Zachary Quinto on ‘Margin Call,’ Iconic Characters and the Most Challenging Thing He’s Done as an Actor

"If another villainous character comes along that has dimensions, I certainly wouldn't pass up the opportunity just because I've done it in a different context."

Playing a Wall Street trader might not be the most likable role at the moment, but Zachary Quinto has experience playing both heroes and villains in his past acting roles. Quinto had a lot to say about the role in the upcoming financial crime film Margin Call to New York Magazine, particularly focusing on how the demonizing of the profession is a bit unfair and how he manages to find a balance between his villainous and uplifting roles.

“I spent a couple afternoons with some guys at Citibank. I spent days on their desks, listening to their conversations, listening in on trading calls, getting to know them, having lunch with them, which was actually the most interesting part of it for me because it allowed me to see a little bit more of the humanity of their job,” he said.
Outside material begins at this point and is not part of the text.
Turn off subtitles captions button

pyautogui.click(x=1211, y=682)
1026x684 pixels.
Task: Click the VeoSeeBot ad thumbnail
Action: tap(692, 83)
Quinto admits that this enabled him to see beyond the cell phones and shouting on the trade floor.  “For me to be exposed to these guys and their personalities, their camaraderie and their relationships, to see the ways in which their jobs affect every aspect of their lives, because they’re so all-consumed by the responsibilities, it was a pretty valuable insight for me.”   Quinto received some of his biggest exposure as the villainous Sylar on Heroes.  Was he worried that his character’s evil nature would send a different impression of him?  He explained that he likes playing the villain, “if another villainous character comes along that has dimensions, I certainly wouldn’t pass up the opportunity just because I’ve done it in a different context.”

On the iconic nature of his characters — not just Sylar but, of course, Mr. Spock — he adds, “I think because both of the characters I’ve become most associated with tend to be pretty iconic in nature, archetypal, there’s a lot of expectation that comes from people. Those projections are really just — they have nothing to do with me, so it’s been an interesting road to navigate. I was on TV for four years and I was coming into peoples’ homes, so there’s a familiarity that people tend to have, which can sometimes be jarring or borderline off-putting to me because I’m not really — I’m a pretty low-key person in general, so sometimes I get jolted out of my own path or my own thoughts by someone on the street.”

Almost immediately after wrapping on Margin Call, Quinto was back at work starring in the revival of Angels in America, a quick turnaround that Quinto says was difficult but yet rewarding.  “I wrapped Margin Call, I started rehearsals for Angels in America two days later. It was incredible. It was the most challenging thing I’ve ever done as an actor. And the most rewarding, hands-down. I had not been on stage in six years and so for me to do my first play in New York and to have it be this epic masterwork that, you know, went right to the heart of so many matters that were and still are circulating both in society and in my life personally, it was an enormously rewarding and terrifying journey for sure.”

Recently coming out as gay, Quinto admits that doing Angels in America and The Normal Heart was troubling for him as he realized the horrors that AIDS wracked on a generation of homosexual men, explaining, “Doing [those plays] made me realize how fortunate I am to have been born when I was born. And to not have to witness the decimation of an entire generation of amazingly talented and otherwise vital men. And at the same time, as a gay man, it made me feel like I — there’s still so much work to be done.”